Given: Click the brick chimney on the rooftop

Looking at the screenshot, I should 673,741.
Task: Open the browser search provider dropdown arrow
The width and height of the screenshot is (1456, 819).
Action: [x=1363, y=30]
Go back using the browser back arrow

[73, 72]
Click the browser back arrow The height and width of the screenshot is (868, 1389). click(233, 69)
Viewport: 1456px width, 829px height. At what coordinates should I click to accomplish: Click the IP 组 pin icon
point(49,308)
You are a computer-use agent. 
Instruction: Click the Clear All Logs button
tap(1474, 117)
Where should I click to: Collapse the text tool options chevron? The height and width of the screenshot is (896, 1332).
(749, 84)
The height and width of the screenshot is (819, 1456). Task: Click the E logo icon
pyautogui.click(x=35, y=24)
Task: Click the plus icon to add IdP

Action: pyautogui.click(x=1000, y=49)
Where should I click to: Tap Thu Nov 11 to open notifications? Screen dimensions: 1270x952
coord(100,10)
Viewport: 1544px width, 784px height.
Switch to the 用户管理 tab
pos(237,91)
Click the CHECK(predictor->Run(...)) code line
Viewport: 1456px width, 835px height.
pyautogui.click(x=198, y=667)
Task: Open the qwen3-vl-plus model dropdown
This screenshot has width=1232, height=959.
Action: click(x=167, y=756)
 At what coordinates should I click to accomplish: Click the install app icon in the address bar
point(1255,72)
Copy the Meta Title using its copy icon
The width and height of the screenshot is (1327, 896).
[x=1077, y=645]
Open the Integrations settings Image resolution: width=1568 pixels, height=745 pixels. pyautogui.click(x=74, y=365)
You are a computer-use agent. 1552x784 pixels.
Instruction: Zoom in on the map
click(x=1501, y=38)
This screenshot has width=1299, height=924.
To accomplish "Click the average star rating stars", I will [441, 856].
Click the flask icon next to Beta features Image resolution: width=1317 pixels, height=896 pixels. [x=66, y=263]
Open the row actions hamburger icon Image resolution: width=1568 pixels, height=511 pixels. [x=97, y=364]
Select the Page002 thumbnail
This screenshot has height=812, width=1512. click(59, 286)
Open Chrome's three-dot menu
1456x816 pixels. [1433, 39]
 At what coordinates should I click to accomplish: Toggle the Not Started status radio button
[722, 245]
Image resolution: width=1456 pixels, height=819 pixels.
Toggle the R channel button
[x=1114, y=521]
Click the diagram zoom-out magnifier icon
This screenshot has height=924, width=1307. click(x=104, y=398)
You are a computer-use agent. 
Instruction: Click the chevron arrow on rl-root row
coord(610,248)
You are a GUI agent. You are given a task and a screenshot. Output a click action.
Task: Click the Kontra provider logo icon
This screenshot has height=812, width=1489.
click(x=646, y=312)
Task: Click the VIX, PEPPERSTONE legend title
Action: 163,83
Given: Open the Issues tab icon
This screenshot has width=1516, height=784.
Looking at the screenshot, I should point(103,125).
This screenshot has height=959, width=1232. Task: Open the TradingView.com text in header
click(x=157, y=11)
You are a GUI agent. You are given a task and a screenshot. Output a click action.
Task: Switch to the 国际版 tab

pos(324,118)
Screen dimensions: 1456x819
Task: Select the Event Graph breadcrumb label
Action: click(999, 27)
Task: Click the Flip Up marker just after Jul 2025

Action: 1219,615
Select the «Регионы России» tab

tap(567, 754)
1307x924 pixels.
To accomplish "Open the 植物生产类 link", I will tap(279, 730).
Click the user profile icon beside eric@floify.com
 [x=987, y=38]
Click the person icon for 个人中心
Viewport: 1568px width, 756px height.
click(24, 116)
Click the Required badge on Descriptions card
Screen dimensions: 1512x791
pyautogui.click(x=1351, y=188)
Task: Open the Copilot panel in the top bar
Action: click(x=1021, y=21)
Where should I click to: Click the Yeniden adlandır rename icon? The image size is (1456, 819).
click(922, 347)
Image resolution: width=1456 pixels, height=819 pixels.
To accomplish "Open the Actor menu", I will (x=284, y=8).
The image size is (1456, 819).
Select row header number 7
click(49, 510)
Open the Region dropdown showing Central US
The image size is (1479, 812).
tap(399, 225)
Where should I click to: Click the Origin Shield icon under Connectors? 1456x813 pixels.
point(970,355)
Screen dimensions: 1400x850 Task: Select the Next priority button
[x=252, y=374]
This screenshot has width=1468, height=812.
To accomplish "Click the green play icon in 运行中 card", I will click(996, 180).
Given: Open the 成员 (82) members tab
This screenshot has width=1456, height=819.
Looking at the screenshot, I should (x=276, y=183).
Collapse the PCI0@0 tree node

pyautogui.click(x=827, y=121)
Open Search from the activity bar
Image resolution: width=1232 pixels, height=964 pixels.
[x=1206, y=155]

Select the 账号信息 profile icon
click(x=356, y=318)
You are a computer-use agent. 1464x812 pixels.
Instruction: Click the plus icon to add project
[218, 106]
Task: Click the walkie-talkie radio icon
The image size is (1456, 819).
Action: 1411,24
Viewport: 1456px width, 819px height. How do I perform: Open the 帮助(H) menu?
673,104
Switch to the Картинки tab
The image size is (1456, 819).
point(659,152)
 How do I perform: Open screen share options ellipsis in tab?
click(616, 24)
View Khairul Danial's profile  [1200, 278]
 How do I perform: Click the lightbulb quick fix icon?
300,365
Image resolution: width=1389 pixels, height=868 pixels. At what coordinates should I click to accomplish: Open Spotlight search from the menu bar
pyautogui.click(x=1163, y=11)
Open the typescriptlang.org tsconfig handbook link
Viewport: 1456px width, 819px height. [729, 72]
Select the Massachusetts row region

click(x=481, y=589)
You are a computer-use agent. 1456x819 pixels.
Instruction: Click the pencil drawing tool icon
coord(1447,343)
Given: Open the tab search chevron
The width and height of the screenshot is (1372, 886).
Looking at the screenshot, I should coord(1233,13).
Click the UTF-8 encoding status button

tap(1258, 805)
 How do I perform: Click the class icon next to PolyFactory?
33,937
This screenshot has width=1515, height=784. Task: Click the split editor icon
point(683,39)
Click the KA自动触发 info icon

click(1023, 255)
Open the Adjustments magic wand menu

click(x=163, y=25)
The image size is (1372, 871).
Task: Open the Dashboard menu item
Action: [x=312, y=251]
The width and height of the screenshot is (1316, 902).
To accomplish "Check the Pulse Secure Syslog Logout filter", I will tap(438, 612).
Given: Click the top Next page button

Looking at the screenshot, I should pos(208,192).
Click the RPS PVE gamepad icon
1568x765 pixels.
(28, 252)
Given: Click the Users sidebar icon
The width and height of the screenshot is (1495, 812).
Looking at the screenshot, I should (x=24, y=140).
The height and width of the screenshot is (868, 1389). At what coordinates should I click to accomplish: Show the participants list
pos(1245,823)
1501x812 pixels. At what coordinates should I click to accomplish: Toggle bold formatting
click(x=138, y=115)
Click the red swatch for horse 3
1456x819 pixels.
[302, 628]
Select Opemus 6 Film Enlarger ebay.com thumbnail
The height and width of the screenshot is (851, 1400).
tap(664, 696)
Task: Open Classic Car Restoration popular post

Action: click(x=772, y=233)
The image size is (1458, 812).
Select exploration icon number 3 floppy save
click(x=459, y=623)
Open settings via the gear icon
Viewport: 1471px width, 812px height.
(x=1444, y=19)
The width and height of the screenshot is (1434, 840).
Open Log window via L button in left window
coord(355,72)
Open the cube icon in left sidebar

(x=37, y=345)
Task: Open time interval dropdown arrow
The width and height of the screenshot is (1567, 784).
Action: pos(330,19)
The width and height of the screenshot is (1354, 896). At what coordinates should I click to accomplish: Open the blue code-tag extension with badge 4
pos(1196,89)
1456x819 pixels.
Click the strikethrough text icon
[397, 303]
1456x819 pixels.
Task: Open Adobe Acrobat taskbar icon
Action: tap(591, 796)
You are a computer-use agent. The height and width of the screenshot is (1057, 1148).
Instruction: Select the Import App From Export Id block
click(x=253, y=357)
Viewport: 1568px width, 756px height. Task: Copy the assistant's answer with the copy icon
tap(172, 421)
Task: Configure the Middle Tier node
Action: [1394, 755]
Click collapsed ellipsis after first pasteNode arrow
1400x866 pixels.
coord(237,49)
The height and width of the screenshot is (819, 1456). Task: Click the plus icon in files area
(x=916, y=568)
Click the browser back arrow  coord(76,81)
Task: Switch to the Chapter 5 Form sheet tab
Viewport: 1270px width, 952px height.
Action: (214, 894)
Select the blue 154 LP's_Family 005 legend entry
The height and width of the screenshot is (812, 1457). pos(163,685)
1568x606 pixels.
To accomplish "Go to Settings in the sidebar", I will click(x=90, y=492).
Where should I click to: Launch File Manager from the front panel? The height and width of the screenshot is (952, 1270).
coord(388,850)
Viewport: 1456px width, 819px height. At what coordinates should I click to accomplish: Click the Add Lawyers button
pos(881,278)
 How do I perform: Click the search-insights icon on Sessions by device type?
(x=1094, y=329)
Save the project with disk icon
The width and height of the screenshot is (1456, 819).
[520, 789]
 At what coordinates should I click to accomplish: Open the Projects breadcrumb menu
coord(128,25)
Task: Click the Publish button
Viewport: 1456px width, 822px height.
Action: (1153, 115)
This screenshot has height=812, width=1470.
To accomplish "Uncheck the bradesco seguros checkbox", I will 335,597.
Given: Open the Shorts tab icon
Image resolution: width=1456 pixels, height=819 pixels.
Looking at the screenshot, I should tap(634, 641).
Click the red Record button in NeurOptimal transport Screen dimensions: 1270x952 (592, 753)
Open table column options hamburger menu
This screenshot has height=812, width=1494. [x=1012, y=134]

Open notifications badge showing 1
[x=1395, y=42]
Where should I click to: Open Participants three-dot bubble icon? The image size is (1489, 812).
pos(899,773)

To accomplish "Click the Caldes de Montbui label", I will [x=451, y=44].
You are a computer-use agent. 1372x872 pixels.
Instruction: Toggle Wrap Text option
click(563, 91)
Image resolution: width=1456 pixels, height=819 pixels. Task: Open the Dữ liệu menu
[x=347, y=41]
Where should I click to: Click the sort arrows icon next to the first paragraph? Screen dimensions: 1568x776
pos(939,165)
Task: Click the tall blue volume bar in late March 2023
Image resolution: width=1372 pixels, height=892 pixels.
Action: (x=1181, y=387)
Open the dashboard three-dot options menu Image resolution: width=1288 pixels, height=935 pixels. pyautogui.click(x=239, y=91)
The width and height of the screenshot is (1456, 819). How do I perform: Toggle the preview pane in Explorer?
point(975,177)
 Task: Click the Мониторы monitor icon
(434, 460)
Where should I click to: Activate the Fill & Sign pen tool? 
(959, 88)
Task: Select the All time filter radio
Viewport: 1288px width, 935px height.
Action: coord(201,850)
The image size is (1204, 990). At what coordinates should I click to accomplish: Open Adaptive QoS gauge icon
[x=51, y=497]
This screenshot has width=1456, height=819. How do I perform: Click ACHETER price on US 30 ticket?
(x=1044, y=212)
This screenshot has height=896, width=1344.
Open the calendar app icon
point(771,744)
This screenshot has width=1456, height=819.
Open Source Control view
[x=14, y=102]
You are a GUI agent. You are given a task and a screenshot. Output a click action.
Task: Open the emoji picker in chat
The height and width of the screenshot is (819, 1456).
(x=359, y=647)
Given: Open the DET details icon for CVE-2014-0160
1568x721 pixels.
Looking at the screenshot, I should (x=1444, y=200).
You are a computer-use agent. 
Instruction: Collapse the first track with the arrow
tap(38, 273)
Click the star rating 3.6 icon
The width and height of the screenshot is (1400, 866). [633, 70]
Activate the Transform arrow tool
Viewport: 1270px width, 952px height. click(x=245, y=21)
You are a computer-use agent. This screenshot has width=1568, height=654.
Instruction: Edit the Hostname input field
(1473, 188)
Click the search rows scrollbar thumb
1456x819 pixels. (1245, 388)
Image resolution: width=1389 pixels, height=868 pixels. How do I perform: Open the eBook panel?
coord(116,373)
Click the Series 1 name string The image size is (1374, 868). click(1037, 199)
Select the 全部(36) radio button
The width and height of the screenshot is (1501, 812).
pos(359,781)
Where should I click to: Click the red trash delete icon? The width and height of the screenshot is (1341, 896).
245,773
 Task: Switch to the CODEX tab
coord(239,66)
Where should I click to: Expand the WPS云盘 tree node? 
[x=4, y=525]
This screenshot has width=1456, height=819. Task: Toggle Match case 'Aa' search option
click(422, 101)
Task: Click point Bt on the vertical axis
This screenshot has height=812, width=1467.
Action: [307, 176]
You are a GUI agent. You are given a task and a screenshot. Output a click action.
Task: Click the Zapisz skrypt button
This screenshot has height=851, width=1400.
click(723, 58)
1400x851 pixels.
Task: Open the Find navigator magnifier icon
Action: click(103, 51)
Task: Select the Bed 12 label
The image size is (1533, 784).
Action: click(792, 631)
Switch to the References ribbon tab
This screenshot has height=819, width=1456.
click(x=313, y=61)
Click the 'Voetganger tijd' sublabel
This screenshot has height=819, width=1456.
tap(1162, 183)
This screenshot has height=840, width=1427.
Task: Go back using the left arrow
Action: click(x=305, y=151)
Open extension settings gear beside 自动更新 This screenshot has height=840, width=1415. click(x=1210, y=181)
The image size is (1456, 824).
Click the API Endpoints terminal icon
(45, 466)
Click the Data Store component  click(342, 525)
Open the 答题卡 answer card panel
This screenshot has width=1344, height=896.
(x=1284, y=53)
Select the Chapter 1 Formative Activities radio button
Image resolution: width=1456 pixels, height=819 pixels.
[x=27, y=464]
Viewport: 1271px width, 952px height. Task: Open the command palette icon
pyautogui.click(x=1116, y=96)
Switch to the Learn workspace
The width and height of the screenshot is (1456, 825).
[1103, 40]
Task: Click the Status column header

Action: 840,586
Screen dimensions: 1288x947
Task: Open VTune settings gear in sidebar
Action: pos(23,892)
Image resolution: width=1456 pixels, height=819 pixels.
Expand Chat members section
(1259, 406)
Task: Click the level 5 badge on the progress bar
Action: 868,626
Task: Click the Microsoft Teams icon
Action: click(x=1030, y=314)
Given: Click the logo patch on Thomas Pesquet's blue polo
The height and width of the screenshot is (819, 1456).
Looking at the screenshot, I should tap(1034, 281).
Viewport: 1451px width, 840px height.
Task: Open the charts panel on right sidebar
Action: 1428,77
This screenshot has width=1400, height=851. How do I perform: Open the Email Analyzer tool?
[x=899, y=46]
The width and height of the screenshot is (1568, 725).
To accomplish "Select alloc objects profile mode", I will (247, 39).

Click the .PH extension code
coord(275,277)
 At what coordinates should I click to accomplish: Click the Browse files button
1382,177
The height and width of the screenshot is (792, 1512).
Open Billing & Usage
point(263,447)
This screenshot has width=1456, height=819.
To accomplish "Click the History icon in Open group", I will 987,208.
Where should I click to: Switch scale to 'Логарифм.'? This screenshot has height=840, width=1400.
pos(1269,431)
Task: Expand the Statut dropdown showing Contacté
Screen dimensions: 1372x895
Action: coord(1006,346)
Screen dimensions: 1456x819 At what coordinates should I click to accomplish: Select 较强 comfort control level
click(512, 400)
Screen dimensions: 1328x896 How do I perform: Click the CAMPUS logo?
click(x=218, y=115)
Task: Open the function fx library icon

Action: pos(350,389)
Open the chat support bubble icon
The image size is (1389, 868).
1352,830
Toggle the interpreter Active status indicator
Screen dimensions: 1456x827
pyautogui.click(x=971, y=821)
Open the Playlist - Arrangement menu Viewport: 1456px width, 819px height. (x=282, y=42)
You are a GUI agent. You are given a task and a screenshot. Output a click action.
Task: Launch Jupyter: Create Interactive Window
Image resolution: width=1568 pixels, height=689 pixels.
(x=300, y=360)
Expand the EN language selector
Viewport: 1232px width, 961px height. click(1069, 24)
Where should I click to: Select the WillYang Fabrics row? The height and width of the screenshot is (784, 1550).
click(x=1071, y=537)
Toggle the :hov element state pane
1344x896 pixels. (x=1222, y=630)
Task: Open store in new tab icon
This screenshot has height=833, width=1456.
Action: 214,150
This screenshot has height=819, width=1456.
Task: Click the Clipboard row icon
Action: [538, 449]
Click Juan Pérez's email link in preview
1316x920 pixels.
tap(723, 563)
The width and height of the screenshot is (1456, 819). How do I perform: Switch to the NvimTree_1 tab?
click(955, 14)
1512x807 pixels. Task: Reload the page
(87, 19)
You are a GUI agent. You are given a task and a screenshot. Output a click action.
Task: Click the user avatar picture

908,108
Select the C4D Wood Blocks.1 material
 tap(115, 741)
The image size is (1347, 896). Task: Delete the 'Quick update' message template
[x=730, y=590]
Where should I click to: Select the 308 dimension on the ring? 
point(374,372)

++++++++++

# WORK ITEM:
Transcribe the lines above between the line holding "Task: Open Classic" and the line holding "You are a computer-use agent. The", inclusive, exactly as they stand and with nothing added.

# SOLUTION BELOW:
Task: Open Classic Car Restoration popular post

Action: click(x=772, y=233)
The image size is (1458, 812).
Select exploration icon number 3 floppy save
click(x=459, y=623)
Open settings via the gear icon
Viewport: 1471px width, 812px height.
(x=1444, y=19)
The width and height of the screenshot is (1434, 840).
Open Log window via L button in left window
coord(355,72)
Open the cube icon in left sidebar

(x=37, y=345)
Task: Open time interval dropdown arrow
The width and height of the screenshot is (1567, 784).
Action: pos(330,19)
The width and height of the screenshot is (1354, 896). At what coordinates should I click to accomplish: Open the blue code-tag extension with badge 4
pos(1196,89)
1456x819 pixels.
Click the strikethrough text icon
[397, 303]
1456x819 pixels.
Task: Open Adobe Acrobat taskbar icon
Action: tap(591, 796)
You are a computer-use agent. The height and width of the screenshot is (1057, 1148).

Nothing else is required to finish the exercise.